#### SOURCE MATERIAL ####

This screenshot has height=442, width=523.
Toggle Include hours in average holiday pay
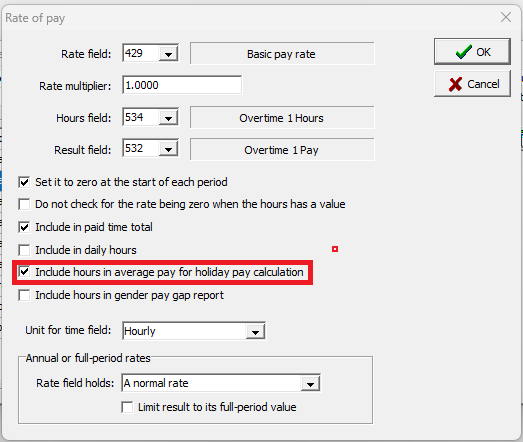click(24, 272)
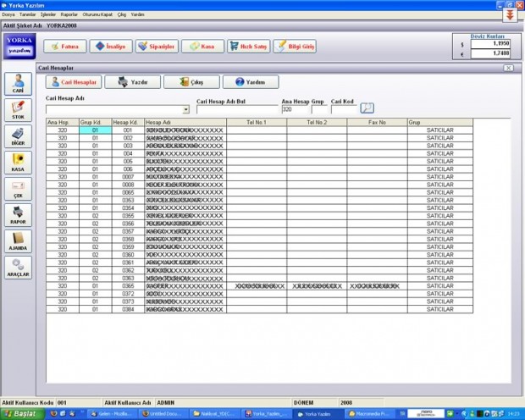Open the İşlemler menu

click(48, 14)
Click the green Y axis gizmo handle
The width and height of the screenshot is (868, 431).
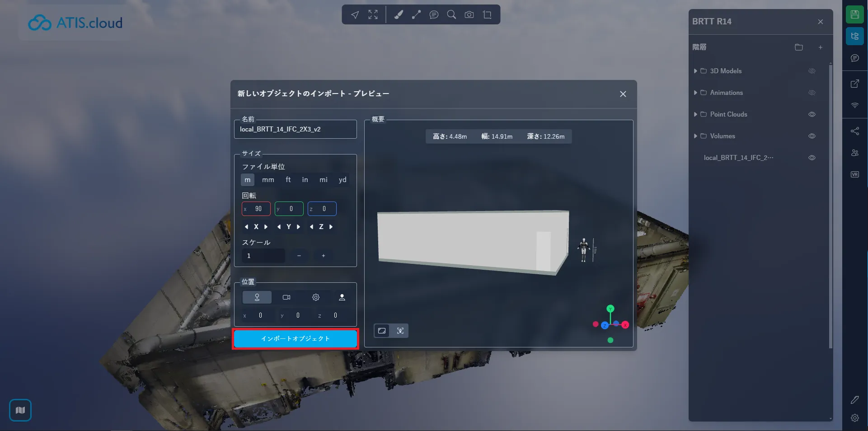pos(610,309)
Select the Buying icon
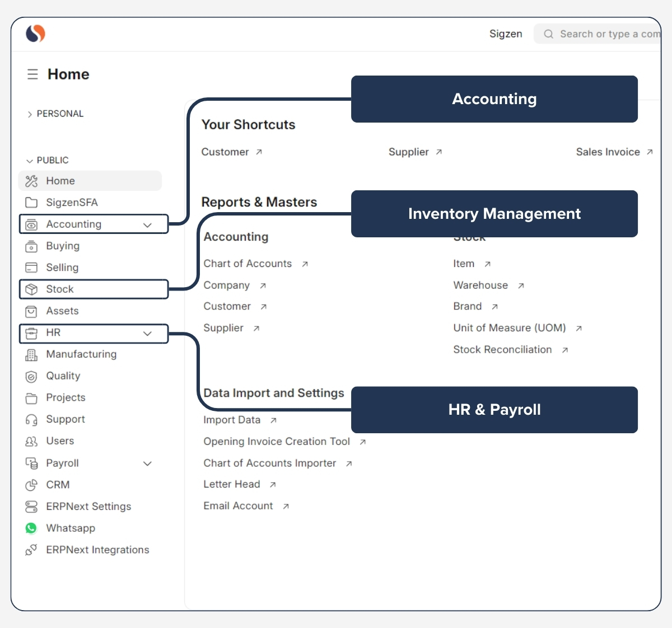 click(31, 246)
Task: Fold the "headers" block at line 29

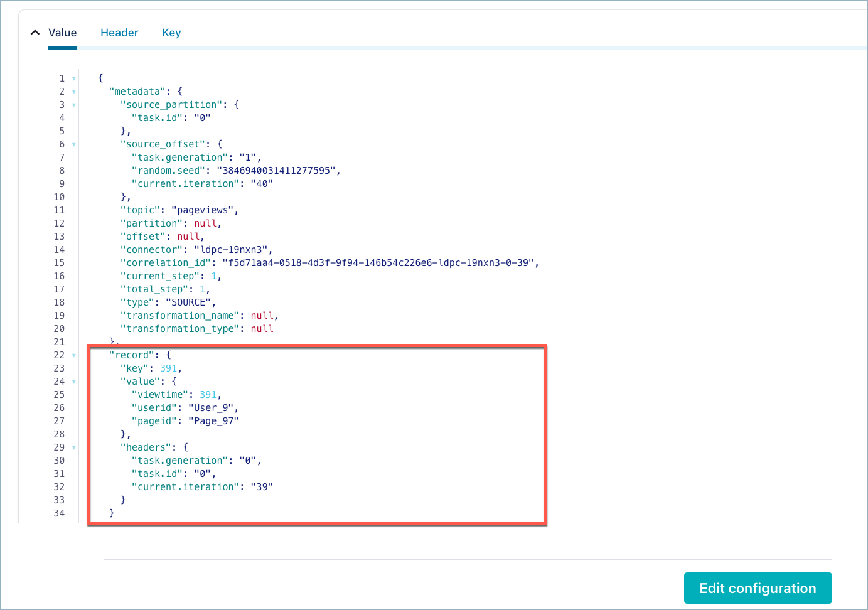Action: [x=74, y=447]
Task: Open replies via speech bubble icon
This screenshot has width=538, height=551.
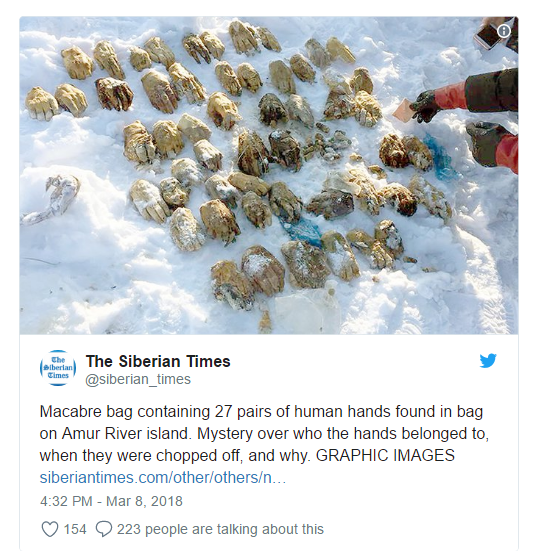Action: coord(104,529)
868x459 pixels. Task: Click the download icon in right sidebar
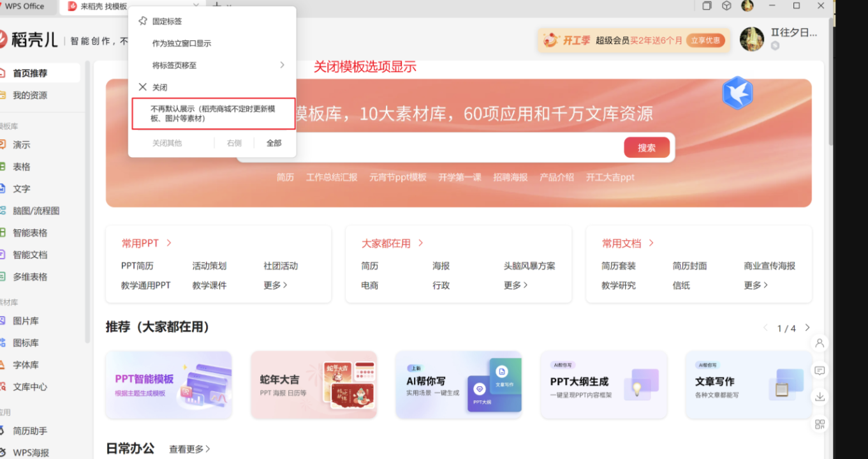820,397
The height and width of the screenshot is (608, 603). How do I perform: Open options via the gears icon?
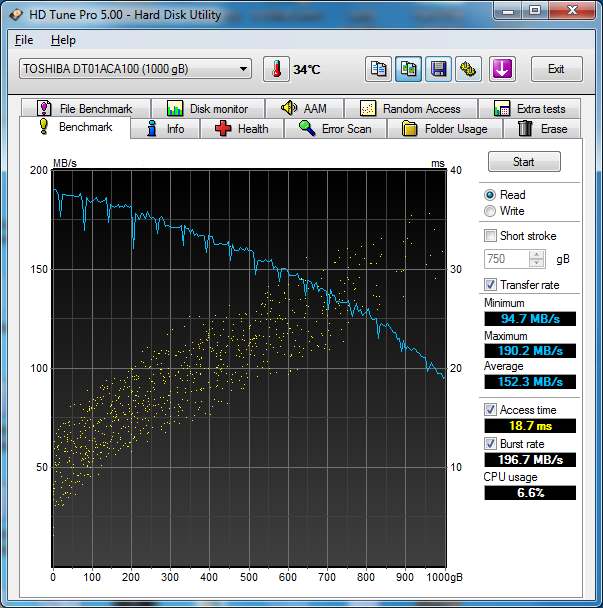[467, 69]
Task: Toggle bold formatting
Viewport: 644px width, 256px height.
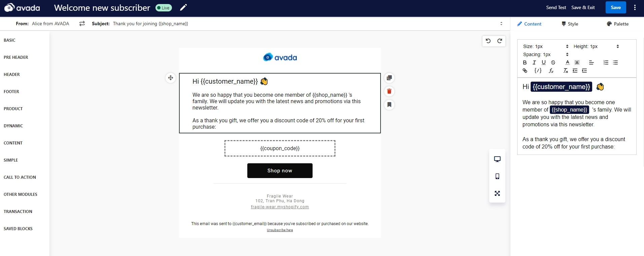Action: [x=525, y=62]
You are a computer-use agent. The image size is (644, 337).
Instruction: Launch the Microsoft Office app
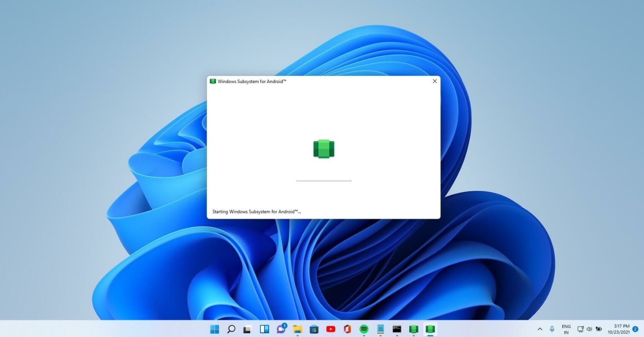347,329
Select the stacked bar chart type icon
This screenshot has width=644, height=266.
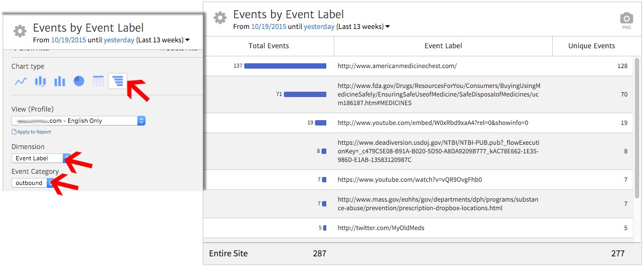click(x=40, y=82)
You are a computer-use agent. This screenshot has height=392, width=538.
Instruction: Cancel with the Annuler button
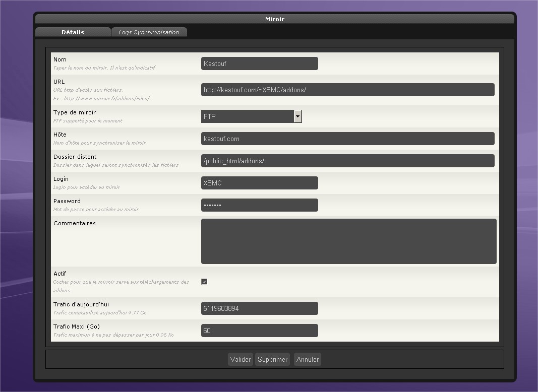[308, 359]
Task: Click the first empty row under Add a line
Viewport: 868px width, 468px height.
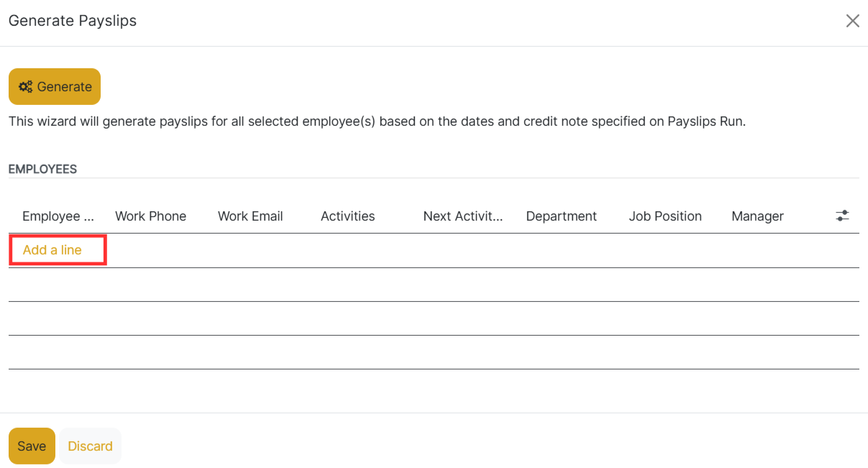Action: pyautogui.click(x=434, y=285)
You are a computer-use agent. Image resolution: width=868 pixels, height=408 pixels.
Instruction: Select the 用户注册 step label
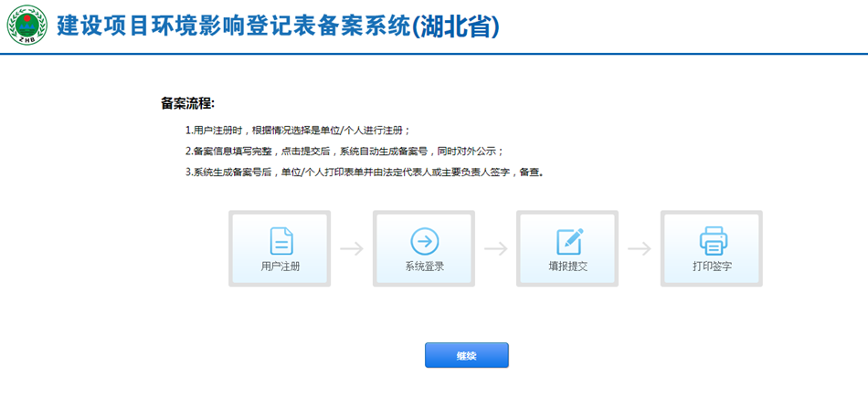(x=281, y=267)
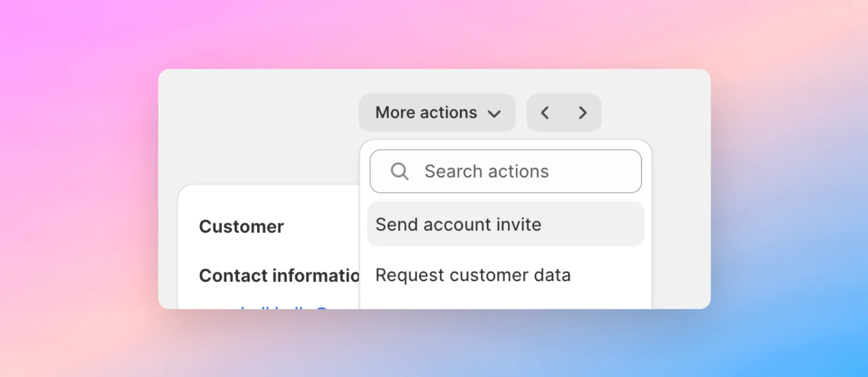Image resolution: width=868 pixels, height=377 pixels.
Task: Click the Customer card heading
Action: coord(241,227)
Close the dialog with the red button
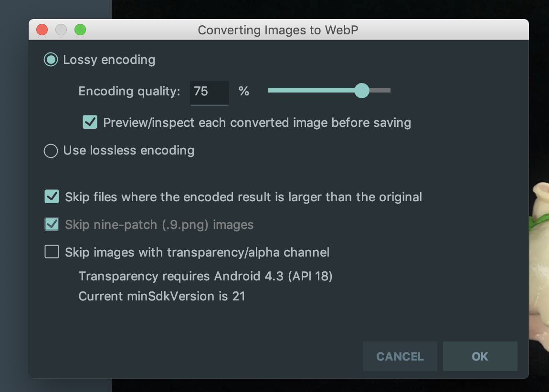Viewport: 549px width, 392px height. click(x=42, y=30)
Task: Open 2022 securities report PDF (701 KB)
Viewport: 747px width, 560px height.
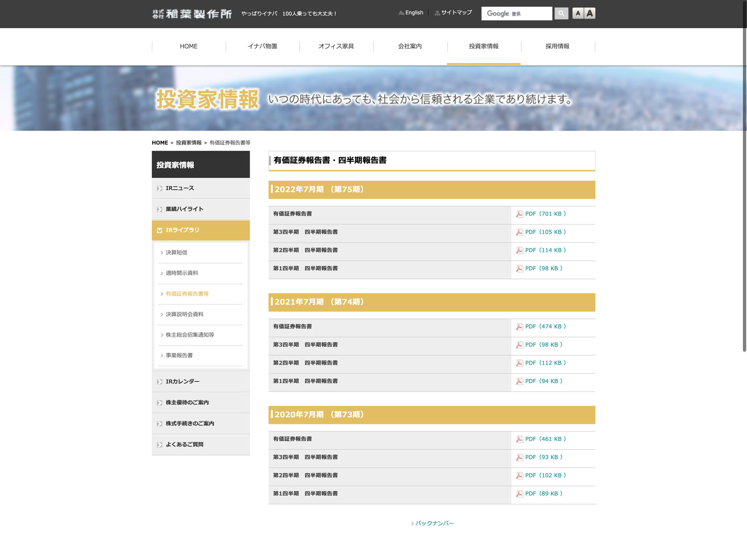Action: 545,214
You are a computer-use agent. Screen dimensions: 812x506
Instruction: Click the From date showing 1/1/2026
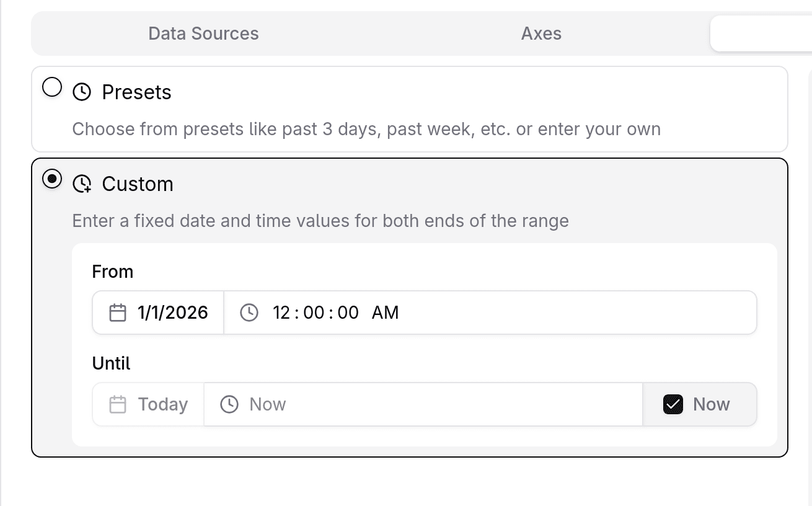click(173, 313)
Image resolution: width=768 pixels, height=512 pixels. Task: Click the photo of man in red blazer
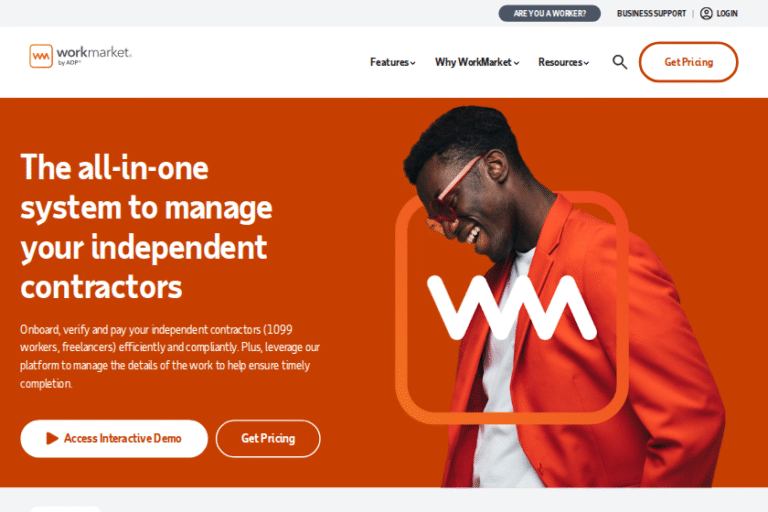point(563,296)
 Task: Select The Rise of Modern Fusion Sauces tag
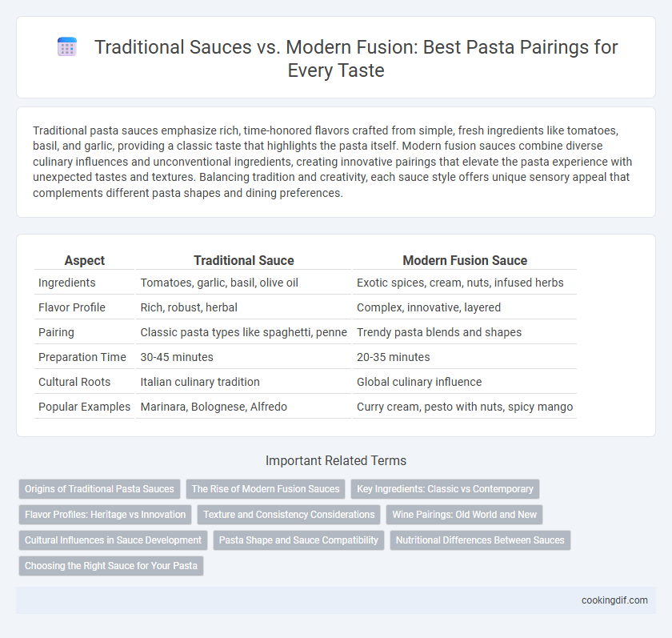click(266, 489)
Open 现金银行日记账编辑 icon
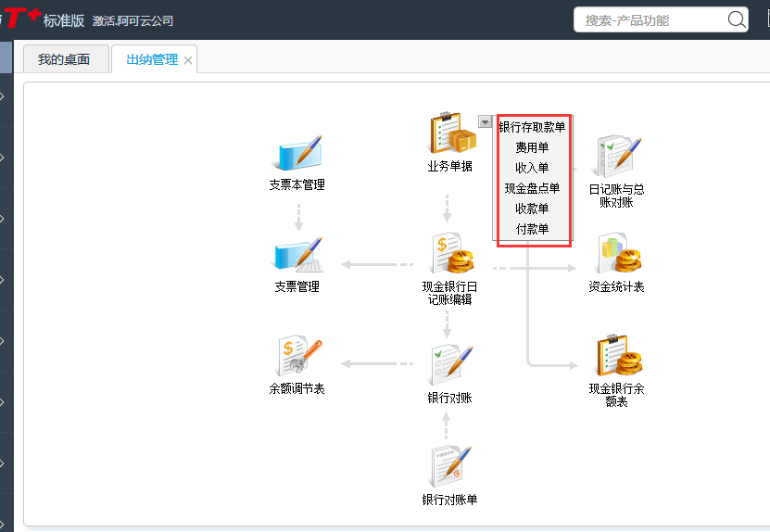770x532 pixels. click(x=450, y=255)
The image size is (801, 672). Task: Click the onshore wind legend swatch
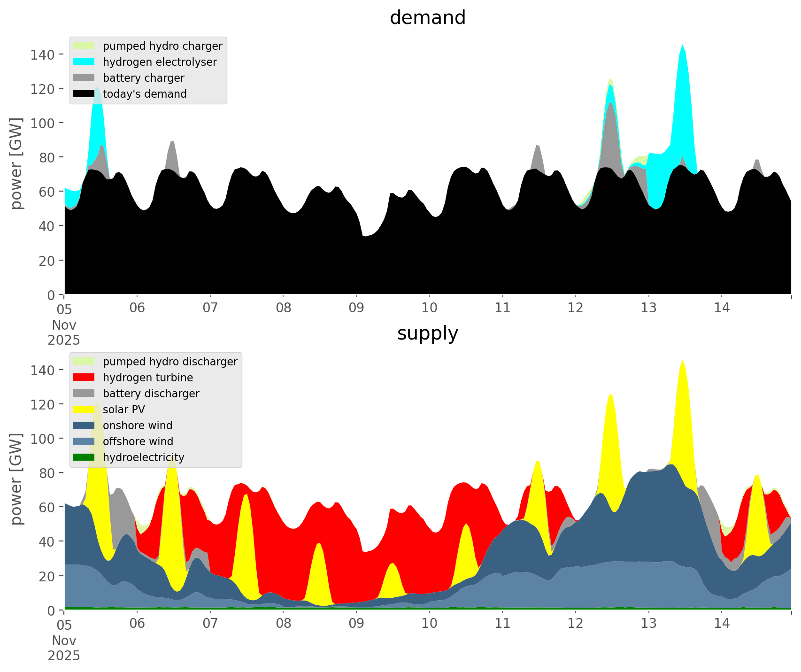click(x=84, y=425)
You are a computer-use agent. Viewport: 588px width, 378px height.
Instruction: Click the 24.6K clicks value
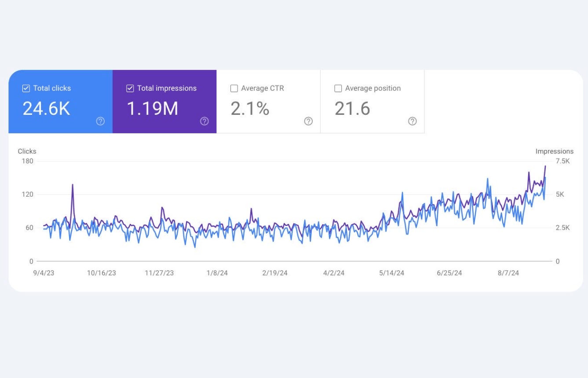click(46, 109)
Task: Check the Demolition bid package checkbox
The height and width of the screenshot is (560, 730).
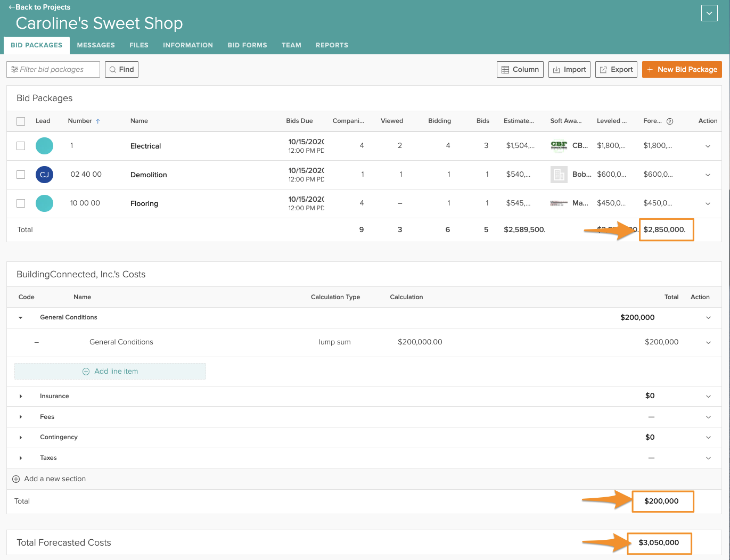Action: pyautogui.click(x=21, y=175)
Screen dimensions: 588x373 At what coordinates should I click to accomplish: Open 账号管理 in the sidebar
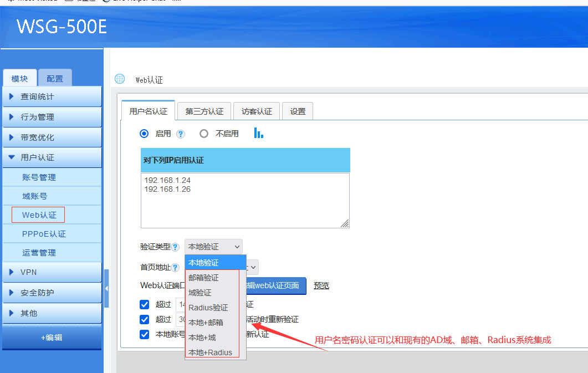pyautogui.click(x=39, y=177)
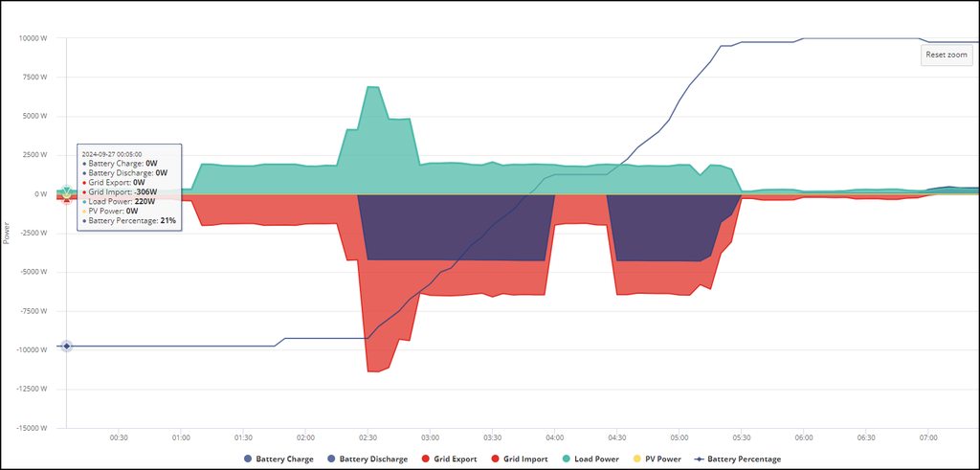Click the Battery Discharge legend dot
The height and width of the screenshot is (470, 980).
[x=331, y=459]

####

**TASK INSTRUCTIONS:** Report each line in the data that holds the word "computer".

**COMPLETED TASK:**
You are a computer-use agent. The image size is (644, 337).
You are a computer-use agent. This screenshot has height=392, width=538.
You are a computer-use agent. Image resolution: width=868 pixels, height=408 pixels.
You are a computer-use agent. Screen dimensions: 812x506
You are a computer-use agent. Viewport: 588px width, 378px height.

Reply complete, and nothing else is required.